EXERCISE = Arrange the lines of the data below, from the line holding "Click 15.4.1. Description" through the end of the data, inclusive, as a Markdown table with the columns Row and Text, skipping blank lines and leaving the pictures out.

RECORDS SHOWN =
++++++

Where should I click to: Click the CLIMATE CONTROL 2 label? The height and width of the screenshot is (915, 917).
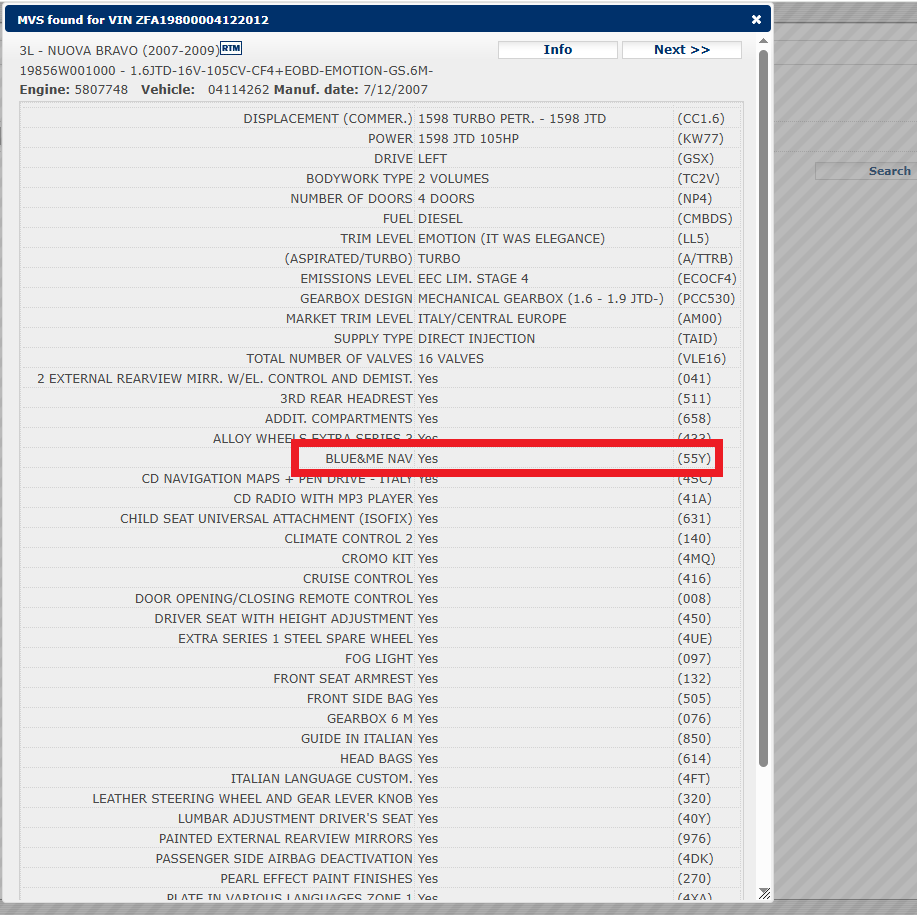pyautogui.click(x=348, y=539)
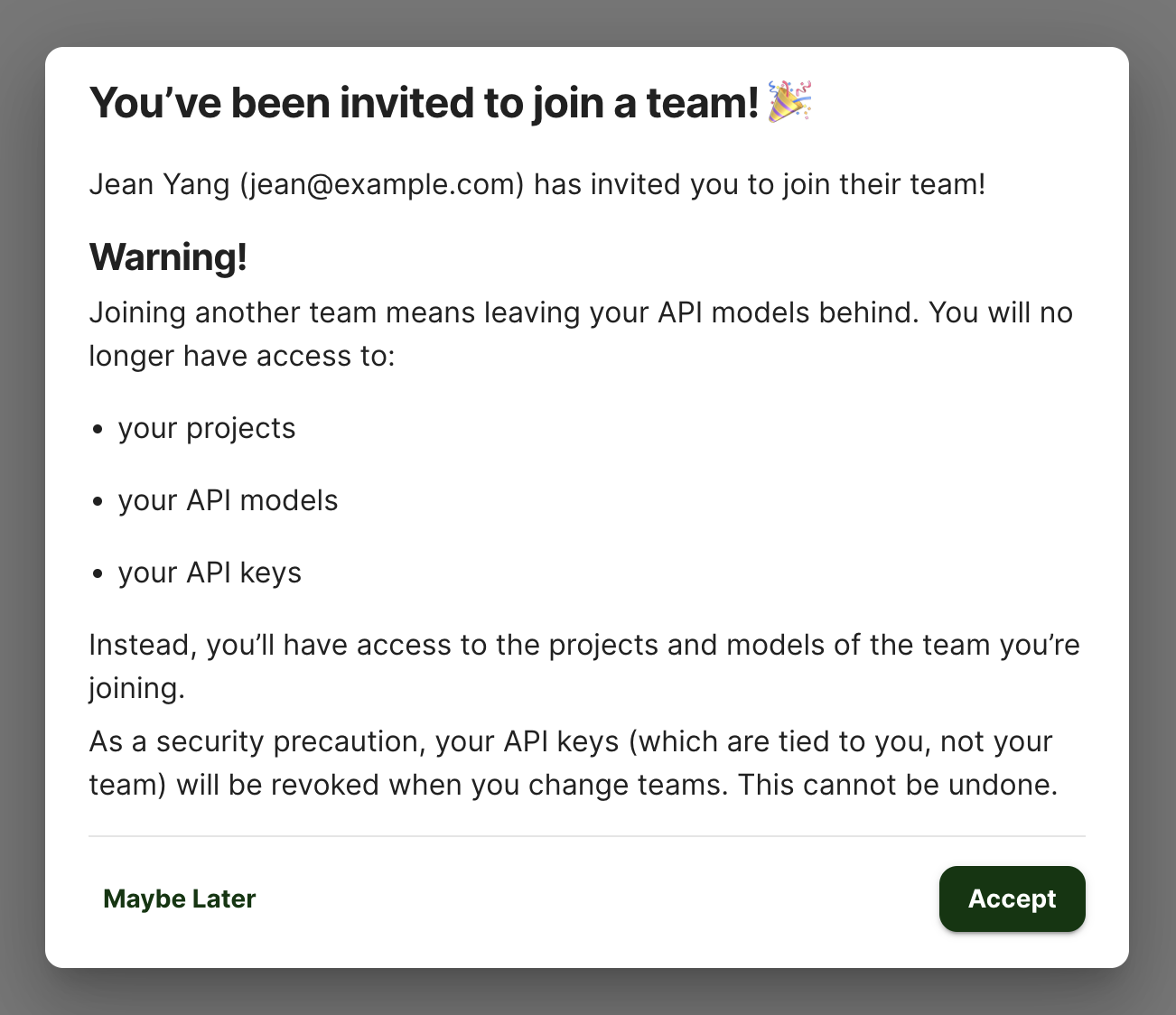This screenshot has width=1176, height=1015.
Task: Click the horizontal divider above the buttons
Action: [x=587, y=836]
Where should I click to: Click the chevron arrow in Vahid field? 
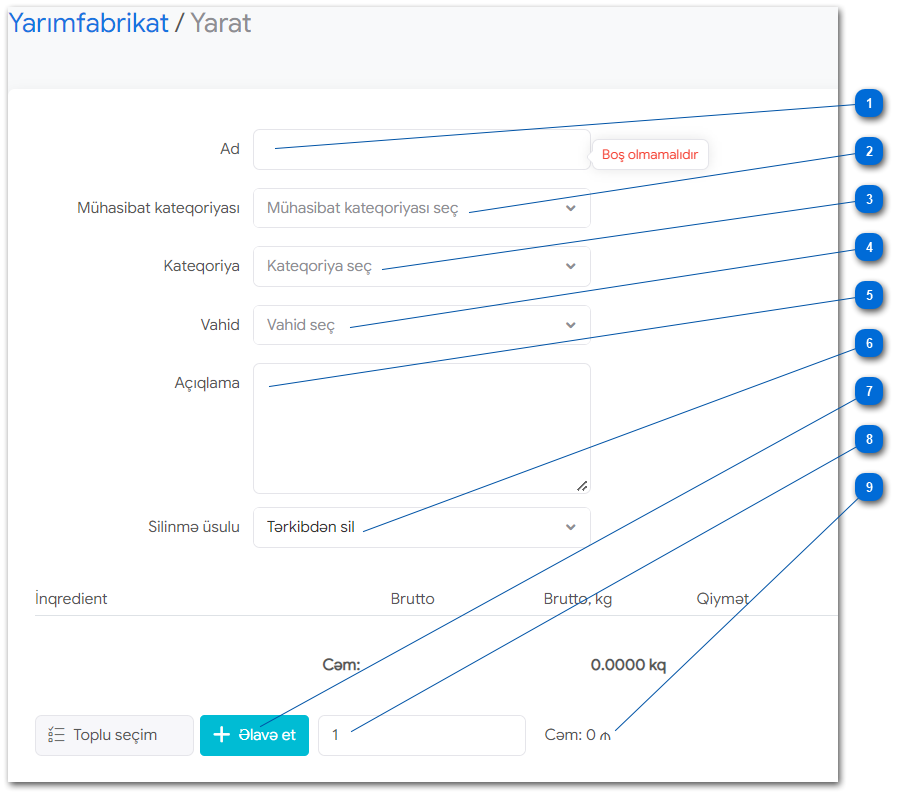pos(571,325)
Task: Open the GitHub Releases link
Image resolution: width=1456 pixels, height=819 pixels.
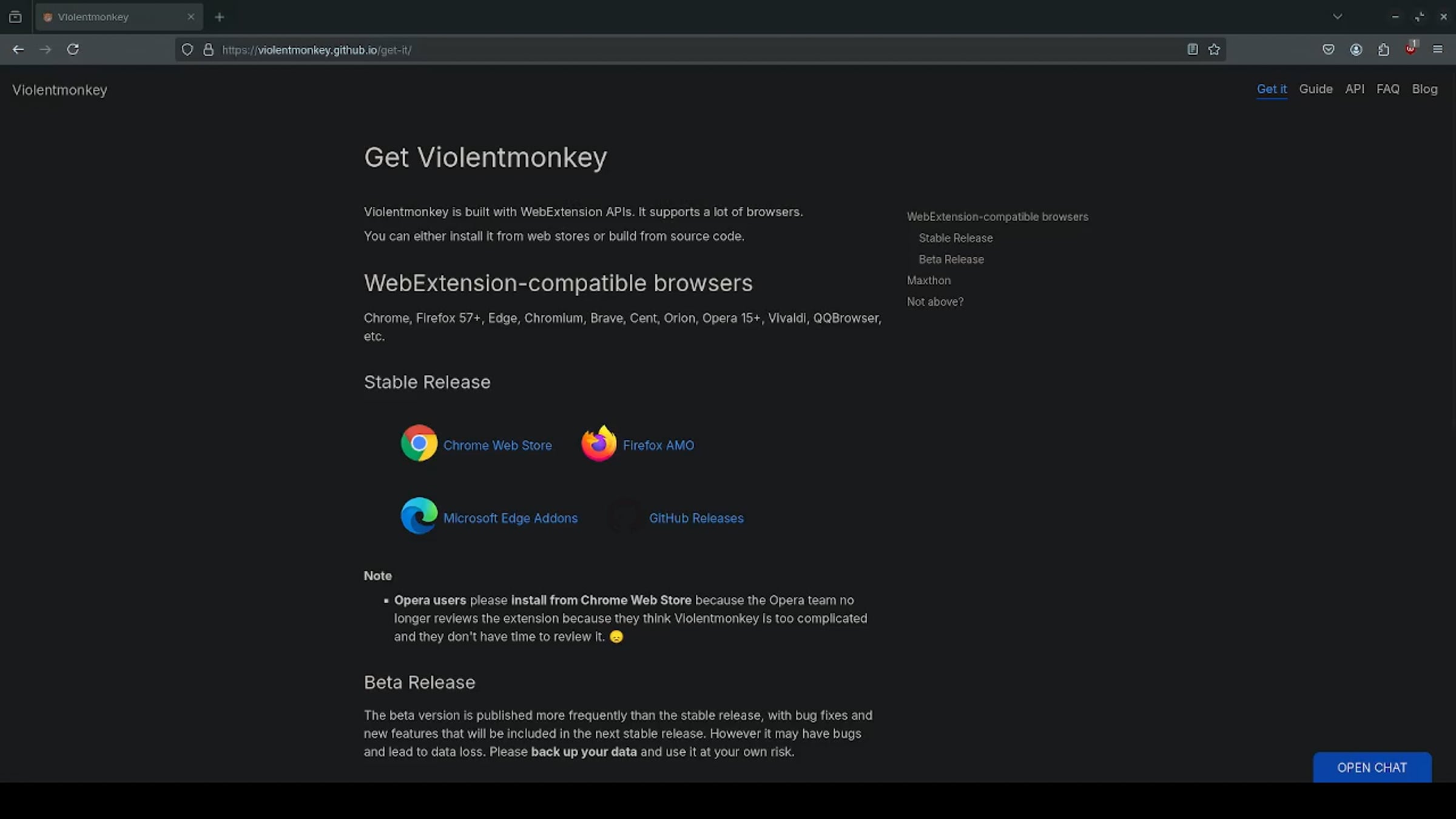Action: [696, 518]
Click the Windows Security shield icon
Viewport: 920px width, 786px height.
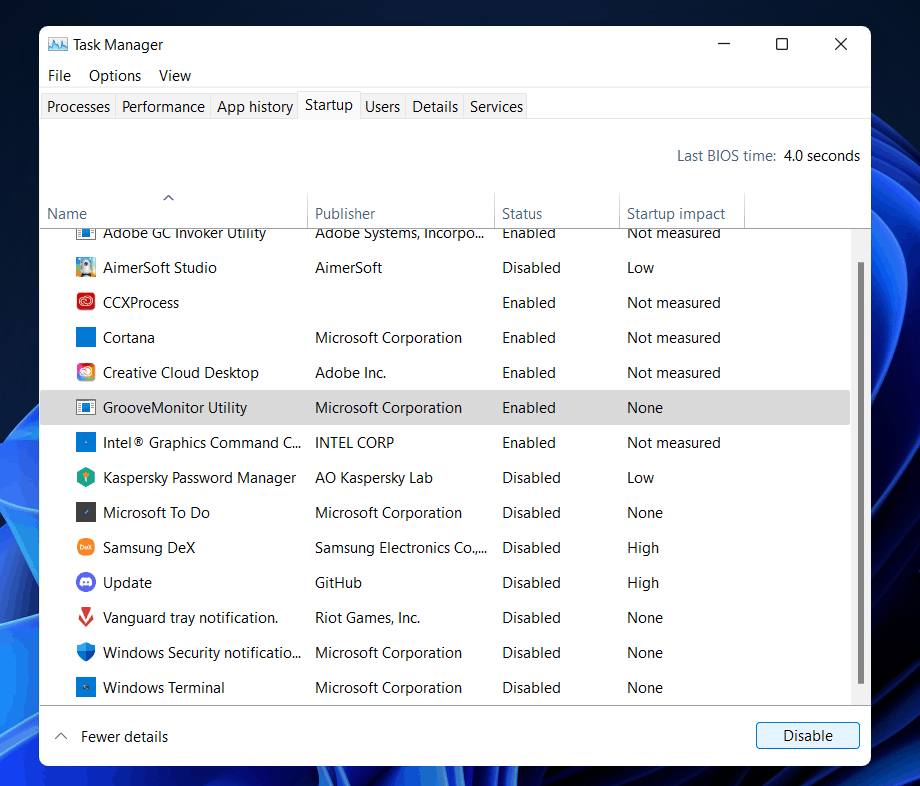[x=86, y=653]
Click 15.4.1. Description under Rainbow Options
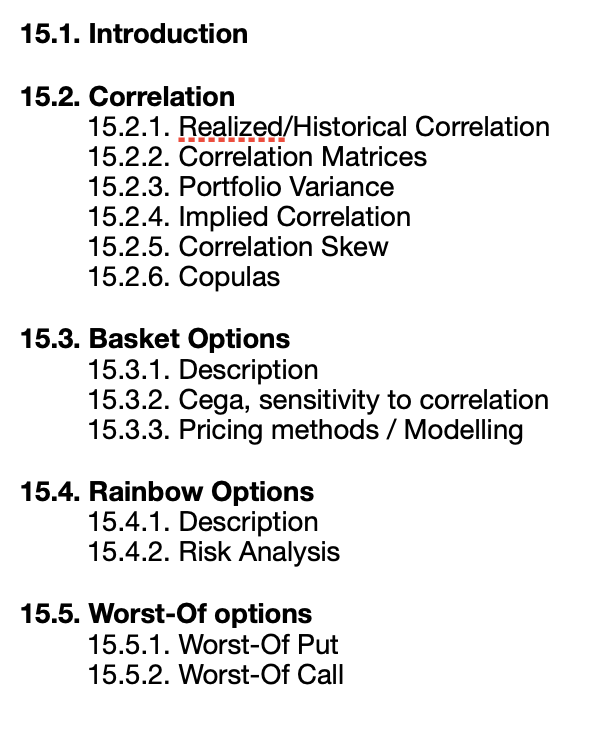Screen dimensions: 592x734 pyautogui.click(x=203, y=522)
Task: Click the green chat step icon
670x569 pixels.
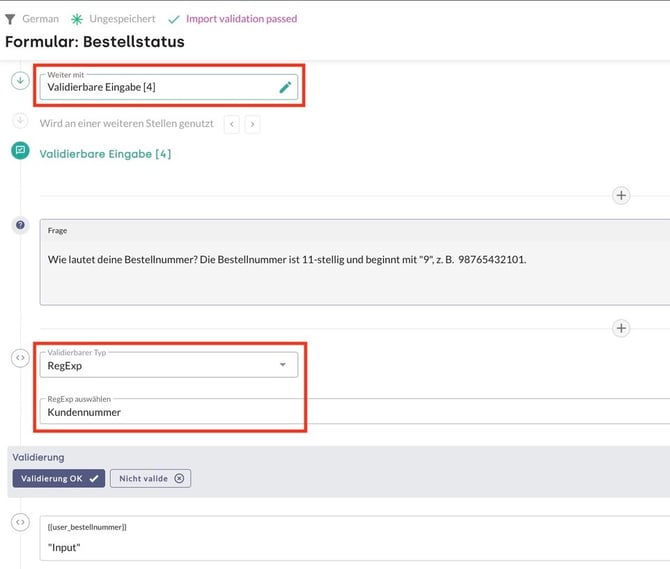Action: tap(20, 151)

++++++

ANSWER TO THIS EXERCISE =
| Row | Text |
|---|---|
| 1 | Click 15.4.1. Description under Rainbow Options |
| 2 | Screen dimensions: 592x734 pyautogui.click(x=203, y=522) |
| 3 | Task: Click the green chat step icon |
| 4 | 670x569 pixels. |
| 5 | Action: tap(20, 151) |